STUDY TEXT.
§ §
By Diya Khanna ’25, Layout by Hana Nagata ’24 for Fall 2021
The often overlooked yet fundamental aspect of inclusivity in references made to the Asian community has repeatedly come under scrutiny by those having South or West “Asian” roots. The adjective Asian, as defined by the Cambridge dictionary, refers to “belonging to or relating to Asia or its people.” This essentially means that anyone who belongs to or has roots in a nation that is geographically located in the Asian continent can be referred to as an Asian. While this idea of linking people to the region where they originally came from is apparent on paper, it is not as evident in practice. In recent years, the practice of designating a limited section of people to the ‘Asian’ umbrella has become a growing trend that has sparked controversy across the globe.
Other world regions compliment ethnic definitions the way they exist. In such regions, umbrella terms are used to refer to a particular ethnic group. For instance, the term African encompasses individuals from Kenya, Sudan, Ethiopia or Uganda alike as does the term European for people from Germany, France, Italy… This idea doesn’t, however, hold true for the Asian context. The only time when the exclusion of a certain group is considered to be justified is when a formal agreement between those nations gives the world a free pass to do so. In the case of Brexit, for instance, the exit of Britain from the present-day European Union directly implied that the British should simply and solely be referred to as the British and not as European. In the Asian context, no such agreement has ever taken place. Yet, the West has conjured its own image of Brexit in the context of Asia wherein the South and West Asian nations seem to have exited the larger Asian bubble.
Time and again, events spanning different socio-political contexts have pointed to the somewhat supreme nature that East Asian countries have acquired over time. Think about the times someone has mentioned the term ‘Asian’ in a dialogue. It won’t be long into the conversation before you realize that they were solely referring to individuals from China or South Korea or any other East Asian nation. In such cases, it is not uncommon nor is it unjustified to find people from other countries that happen to be in the Asian continent feeling left out. Many have also voiced their concerns on the issue and questioned the reasoning behind the use of such terms in a narrow sense.
The sense of isolation that develops from this practice is perpetuated through the West’s continued use of ethnic terminology to refer to a restricted group of people on an everyday basis. In the United States, everything from a university application form to employment documents of various firms are likely to contain a category asking one for their racial/ethnic background. More often than not, Asian, South Asian, and West Asian are contained as separate options while East Asians are mentioned simply as “Asians.” The same applies to the term “Asian American” which supposedly only refers to the East Asian faction despite Chinese Americans (East Asian group) making up 5 million of the US population and Indians (South Asian group) constituting a close 4.3 million. Why are East Asians considered the default Asians? What is required of other Asian nations to actually qualify as “Asian”? These are simply few of the questions that this complex and discriminatory practice gives rise to.
§ §
MATERIAL SUPPLIED.

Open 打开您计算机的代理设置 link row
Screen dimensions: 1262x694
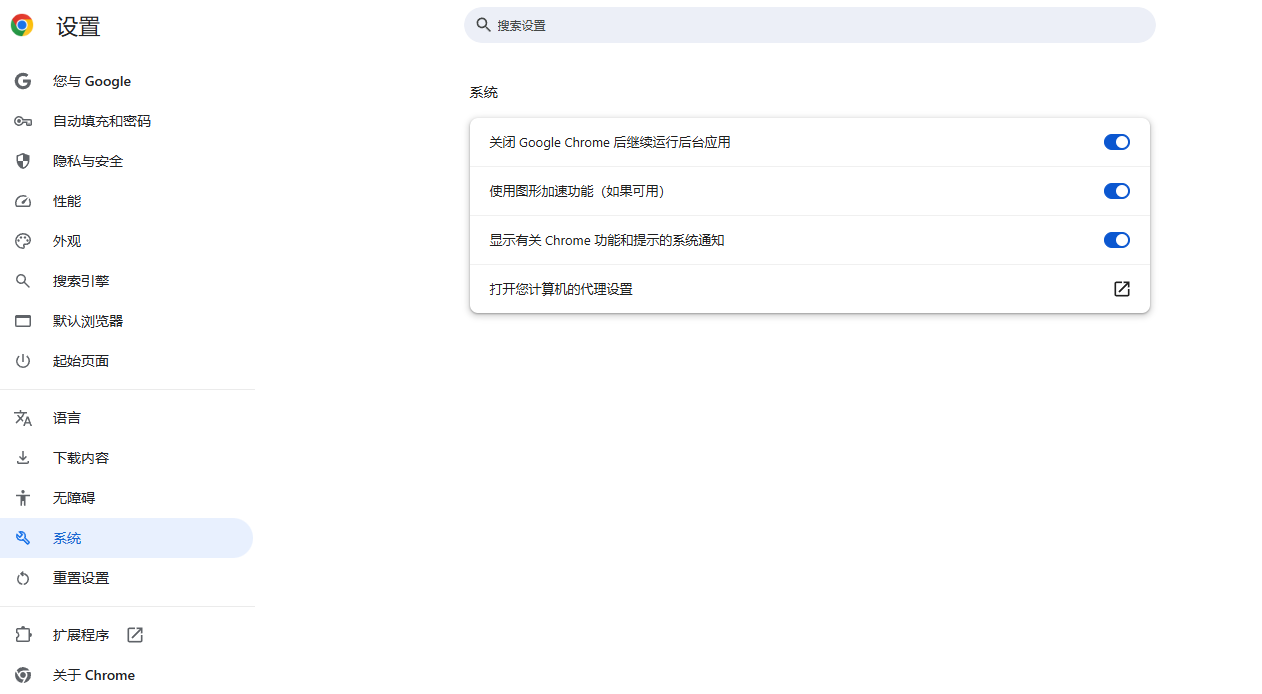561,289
§ §
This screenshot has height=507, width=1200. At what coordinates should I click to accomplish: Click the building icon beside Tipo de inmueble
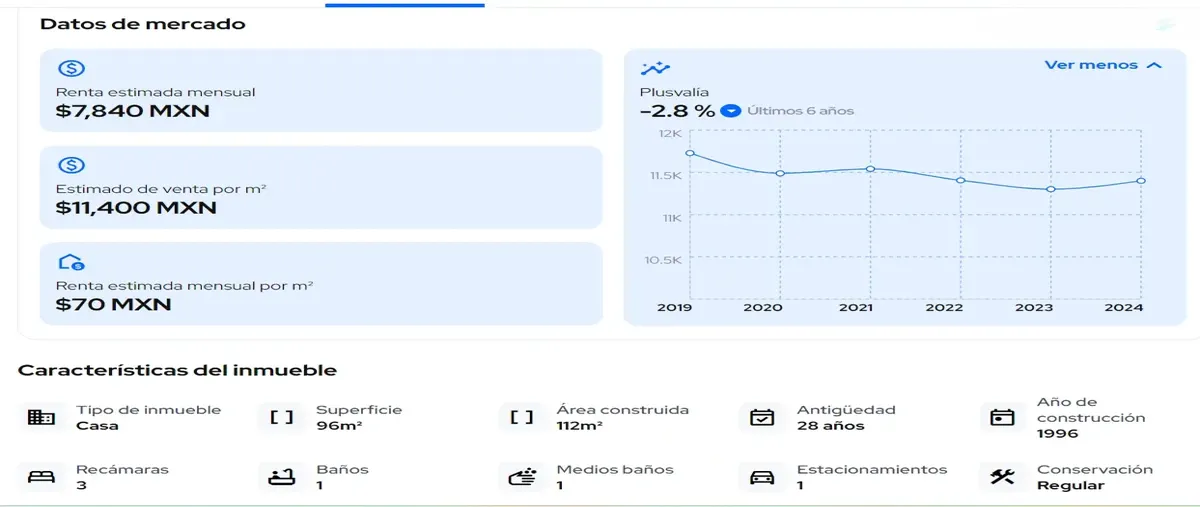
§ §
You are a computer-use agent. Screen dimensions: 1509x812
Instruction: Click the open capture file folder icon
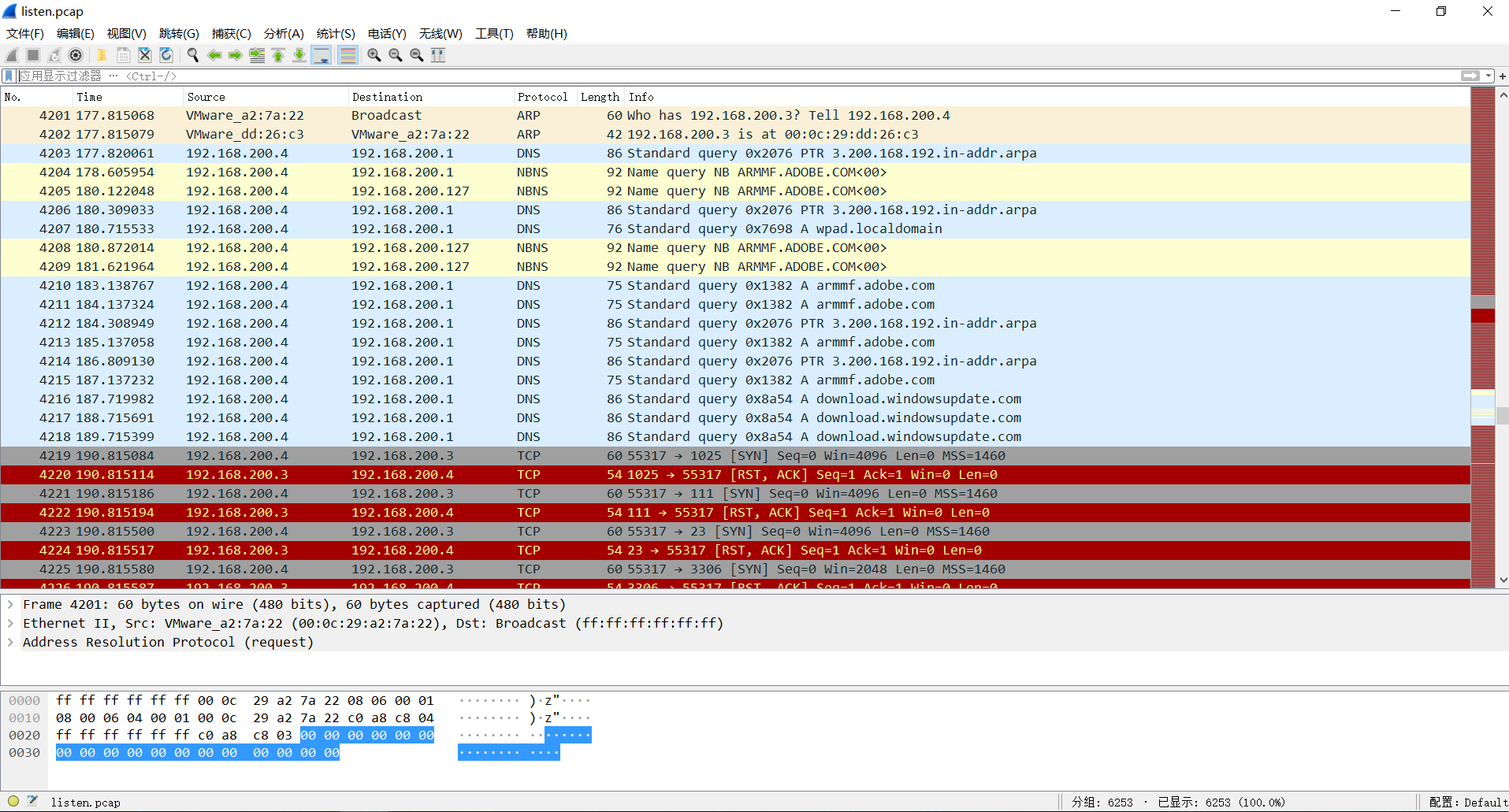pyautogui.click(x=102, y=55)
§ §
QUESTIONS TO ANSWER.
1. From the article on the term "Asian," return the passage from "By Diya Khanna" up to and including "across the globe.", copied exactly.
2. In the article on the term "Asian," which countries are given as examples of those covered by the terms African and European?

RESULTS BY TASK.
1.
By Diya Khanna ’25, Layout by Hana Nagata ’24 for Fall 2021
The often overlooked yet fundamental aspect of inclusivity in references made to the Asian community has repeatedly come under scrutiny by those having South or West “Asian” roots. The adjective Asian, as defined by the Cambridge dictionary, refers to “belonging to or relating to Asia or its people.” This essentially means that anyone who belongs to or has roots in a nation that is geographically located in the Asian continent can be referred to as an Asian. While this idea of linking people to the region where they originally came from is apparent on paper, it is not as evident in practice. In recent years, the practice of designating a limited section of people to the ‘Asian’ umbrella has become a growing trend that has sparked controversy across the globe.

2. Kenya, Sudan, Ethiopia, Uganda, Germany, France, Italy